The 2007 Annual Report and audited consolidated financial statements for the
year ended October 31, 2007 will be available on both SEDAR and the Bank's
website at www.cwbankgroup.com in mid-December 2007. The 2007 Annual Report
will be distributed to shareholders in January 2008.

    Overview

    Canadian Western Bank (CWB or the Bank) posted record quarterly net
income and total revenues (teb) for its 78th consecutive profitable quarter.
Fourth quarter earnings were up 39% over the previous year to $29.6 million,
or $0.46 ($0.47 basic) per diluted share.
    Both operating segments performed very well in the quarter. Banking and
trust earnings were a record $26.9 million, up 40% over the same quarter last
year. This segment benefited from continued strong loan growth of 4% for the
quarter and 28% for the year, an outstanding earnings contribution from trust
services and a lower effective tax rate. Earnings include the impact of a
previously disclosed tax benefit that increased fourth quarter net income by
$2.9 million ($0.04 per diluted share). This compares to a tax benefit
recognized in the same quarter last year that increased net income by $2.0
million ($0.03 per diluted share). The contribution from Canadian Direct
Insurance Incorporated (Canadian Direct) increased 33% to $2.6 million.
    Compared to last year, fiscal 2007 net income of $96.3 million increased
34% ($24.3 million) on 23% growth in total revenues, on a taxable equivalent
basis (teb - see definition following Financial Highlights table). Diluted
earnings per share were $1.50 ($1.54 basic), up 33% from $1.13 ($1.17 basic) a
year earlier.
    Net income increased 23% ($5.5 million) over the previous quarter
reflecting strong operating performance and a much lower effective tax rate.
On a before tax basis, earnings were up 5% ($1.7 million) over last quarter
reflecting 16% growth ($2.6 million) in other income and 4% loan growth,
partially offset by a lower net interest margin and a 6% ($1.9 million)
increase in non-interest expenses.
    Fourth quarter return on equity was 20.1%, up from 16.5% last year.
Return on equity for the year increased 260 basis points to 17.4%. Return on
equity benefited from very strong operating performance across all business
lines as well as CWB's more efficient regulatory capital structure. Fourth
quarter return on assets was 1.29%, up from 1.20% a year earlier. Return on
assets for the year of 1.18% represented a six basis point improvement over
2006.

    Total Revenues (teb)

    Total revenues, which are comprised of net interest income and other
income, were a record $74.4 million representing a 25% ($14.8 million)

RECORDS SHOWN.
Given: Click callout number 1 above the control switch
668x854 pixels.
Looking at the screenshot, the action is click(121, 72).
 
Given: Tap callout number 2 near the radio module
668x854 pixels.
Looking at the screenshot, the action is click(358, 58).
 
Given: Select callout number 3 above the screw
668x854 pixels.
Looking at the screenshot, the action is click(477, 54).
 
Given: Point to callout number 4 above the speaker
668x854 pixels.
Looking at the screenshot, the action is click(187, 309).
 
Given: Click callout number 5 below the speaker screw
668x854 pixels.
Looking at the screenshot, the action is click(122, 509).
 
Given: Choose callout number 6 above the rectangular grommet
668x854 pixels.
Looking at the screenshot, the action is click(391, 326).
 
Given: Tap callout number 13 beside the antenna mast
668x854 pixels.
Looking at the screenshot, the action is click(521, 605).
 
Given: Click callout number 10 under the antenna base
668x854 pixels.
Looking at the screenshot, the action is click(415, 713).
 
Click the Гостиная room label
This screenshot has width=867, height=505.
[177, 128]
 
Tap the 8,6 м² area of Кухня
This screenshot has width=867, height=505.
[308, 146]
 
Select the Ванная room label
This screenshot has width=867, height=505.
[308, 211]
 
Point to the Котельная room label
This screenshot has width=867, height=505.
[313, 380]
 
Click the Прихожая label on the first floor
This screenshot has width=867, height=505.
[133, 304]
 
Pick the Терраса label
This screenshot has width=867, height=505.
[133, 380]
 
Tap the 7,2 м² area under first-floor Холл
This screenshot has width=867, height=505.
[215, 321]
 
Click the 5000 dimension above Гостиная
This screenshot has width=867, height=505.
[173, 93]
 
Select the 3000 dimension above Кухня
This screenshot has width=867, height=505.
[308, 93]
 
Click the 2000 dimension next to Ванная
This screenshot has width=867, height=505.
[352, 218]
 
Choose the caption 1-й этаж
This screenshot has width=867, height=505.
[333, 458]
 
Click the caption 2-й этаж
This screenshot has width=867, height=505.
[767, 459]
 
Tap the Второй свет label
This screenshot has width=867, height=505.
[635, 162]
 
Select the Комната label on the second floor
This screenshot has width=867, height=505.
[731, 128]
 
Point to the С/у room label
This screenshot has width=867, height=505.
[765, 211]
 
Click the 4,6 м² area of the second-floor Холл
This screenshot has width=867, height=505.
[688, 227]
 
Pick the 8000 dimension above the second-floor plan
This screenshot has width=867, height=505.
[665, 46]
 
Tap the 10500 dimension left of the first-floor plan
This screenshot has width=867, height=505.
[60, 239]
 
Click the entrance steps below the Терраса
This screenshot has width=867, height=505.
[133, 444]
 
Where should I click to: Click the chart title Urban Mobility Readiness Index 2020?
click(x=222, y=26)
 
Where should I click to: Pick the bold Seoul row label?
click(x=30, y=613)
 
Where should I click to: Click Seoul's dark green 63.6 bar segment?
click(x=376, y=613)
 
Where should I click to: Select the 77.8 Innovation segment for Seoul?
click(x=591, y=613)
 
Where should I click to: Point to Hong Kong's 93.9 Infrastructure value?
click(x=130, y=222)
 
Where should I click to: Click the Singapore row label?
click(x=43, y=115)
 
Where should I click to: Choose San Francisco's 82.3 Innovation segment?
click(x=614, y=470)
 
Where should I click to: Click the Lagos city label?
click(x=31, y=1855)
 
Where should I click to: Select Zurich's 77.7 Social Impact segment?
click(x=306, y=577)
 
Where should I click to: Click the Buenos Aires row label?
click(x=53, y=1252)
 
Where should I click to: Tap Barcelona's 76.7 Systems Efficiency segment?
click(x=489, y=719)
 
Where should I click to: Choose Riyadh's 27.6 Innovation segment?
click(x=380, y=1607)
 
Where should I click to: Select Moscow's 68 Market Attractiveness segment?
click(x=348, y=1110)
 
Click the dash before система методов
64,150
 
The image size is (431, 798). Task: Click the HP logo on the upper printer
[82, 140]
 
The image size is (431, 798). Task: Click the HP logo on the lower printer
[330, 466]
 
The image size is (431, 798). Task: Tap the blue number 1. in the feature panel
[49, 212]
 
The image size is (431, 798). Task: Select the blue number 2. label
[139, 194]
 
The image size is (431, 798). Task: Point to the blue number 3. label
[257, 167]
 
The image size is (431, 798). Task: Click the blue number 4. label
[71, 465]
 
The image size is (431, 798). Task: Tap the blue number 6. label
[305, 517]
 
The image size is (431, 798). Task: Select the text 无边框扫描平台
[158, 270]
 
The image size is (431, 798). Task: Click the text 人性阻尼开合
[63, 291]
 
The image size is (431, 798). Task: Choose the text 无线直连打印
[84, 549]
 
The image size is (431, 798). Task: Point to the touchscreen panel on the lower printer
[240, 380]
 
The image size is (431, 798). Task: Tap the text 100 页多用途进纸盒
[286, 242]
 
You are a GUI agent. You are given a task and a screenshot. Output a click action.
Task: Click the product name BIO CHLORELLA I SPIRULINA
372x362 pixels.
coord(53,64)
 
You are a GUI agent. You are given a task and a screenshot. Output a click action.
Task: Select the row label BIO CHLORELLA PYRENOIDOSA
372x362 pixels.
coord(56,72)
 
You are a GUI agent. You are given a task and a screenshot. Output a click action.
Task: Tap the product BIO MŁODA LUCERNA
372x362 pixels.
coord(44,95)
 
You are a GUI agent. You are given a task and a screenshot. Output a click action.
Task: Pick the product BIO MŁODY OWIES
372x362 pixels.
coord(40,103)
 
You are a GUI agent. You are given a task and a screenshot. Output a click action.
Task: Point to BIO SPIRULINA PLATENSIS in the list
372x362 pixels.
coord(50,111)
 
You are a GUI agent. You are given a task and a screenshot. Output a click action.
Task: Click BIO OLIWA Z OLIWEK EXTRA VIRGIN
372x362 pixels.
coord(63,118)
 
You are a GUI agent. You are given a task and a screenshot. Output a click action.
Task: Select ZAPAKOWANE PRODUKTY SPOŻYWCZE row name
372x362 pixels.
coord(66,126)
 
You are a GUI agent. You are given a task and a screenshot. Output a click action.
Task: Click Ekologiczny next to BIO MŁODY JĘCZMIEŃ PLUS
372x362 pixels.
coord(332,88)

INSTRUCTION.
Could you continue the Canadian Western Bank earnings report above from the point where it stops?

ANSWER TO THE TASK.
increase over the same quarter last year. Revenues were driven by 28% loan
growth and 35% ($4.8 million) growth in other income. Fiscal 2007 total
revenues increased 23% ($51.7 million) to $273.5 million due to robust asset
growth and 18% ($9.7 million) higher other income. Total revenues were up 5%
($3.7 million) over the third quarter reflecting exceptional trust services
fee income, continued asset growth and a solid contribution from insurance
operations, partially offset by higher interest expense and lower credit
related fee income.

    Net Interest Income (teb)

    Quarterly net interest income of $56.0 million increased 22% ($10.0
million) over the same time last year driven by excellent loan growth,
partially offset by a 16 basis point decrease in net interest margin. Compared
to the fourth quarter last year, lower net interest margin was primarily
affected by higher debenture interest costs from subordinated debentures
issued in March 2007, as well as increased funding costs and higher liquidity,
both largely related to financial market events. Net interest margin was
further reduced by a change in accounting estimate related to the amortization
of premiums on certain securities.
    Net interest income (teb) for the year of $210.7 million was 25% ($42.0
million) higher than 2006 due to increased interest earning assets, partially
offset by a four basis point decline in net interest margin. Lower net
interest margin for the year mainly reflects higher debenture interest costs
and changes in the deposit mix.
    Net interest income (teb) increased 2% ($1.1 million) over the previous
quarter driven by 4% loan growth and offset by a 16 basis point decline in net
interest margin. Compared to the third quarter, reduced net interest margin
reflects increased deposit costs, higher liquidity and the previously noted
change in accounting estimate.
    Note 13 to the unaudited interim consolidated financial statements
provides a summary of the Bank's exposure to interest rate risk as at October
31, 2007. Interest rate risk or sensitivity is defined as the impact on net
interest income, both current and future, resulting from a change in market
interest rates. Based on the current interest rate gap position, it is
estimated that a one-percentage point increase in all interest rates would
increase net interest income by approximately 2.54%. This compares to July 31,
2007, when a one-percentage point increase in all interest rates would have
increased net interest income by approximately 1.44%. The Bank's overall
strategy remains relatively neutral with respect to taking specific positions
on interest rate risk.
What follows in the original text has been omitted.